▸ To do
Copy each of the following entries word for word.

--- begin ---

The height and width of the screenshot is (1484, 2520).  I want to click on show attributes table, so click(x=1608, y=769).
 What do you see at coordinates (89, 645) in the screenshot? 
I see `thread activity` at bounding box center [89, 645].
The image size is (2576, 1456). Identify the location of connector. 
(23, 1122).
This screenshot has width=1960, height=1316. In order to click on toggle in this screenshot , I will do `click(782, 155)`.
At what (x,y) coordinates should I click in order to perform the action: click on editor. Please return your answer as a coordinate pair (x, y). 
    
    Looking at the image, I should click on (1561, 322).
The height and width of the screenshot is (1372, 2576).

--- end ---

▸ Solution for this task
The height and width of the screenshot is (1484, 2520).  I want to click on show attributes table, so click(x=1608, y=769).
 What do you see at coordinates (89, 645) in the screenshot? 
I see `thread activity` at bounding box center [89, 645].
The image size is (2576, 1456). Identify the location of connector. 
(23, 1122).
This screenshot has width=1960, height=1316. In order to click on toggle in this screenshot , I will do `click(782, 155)`.
At what (x,y) coordinates should I click in order to perform the action: click on editor. Please return your answer as a coordinate pair (x, y). 
    
    Looking at the image, I should click on (1561, 322).
The height and width of the screenshot is (1372, 2576).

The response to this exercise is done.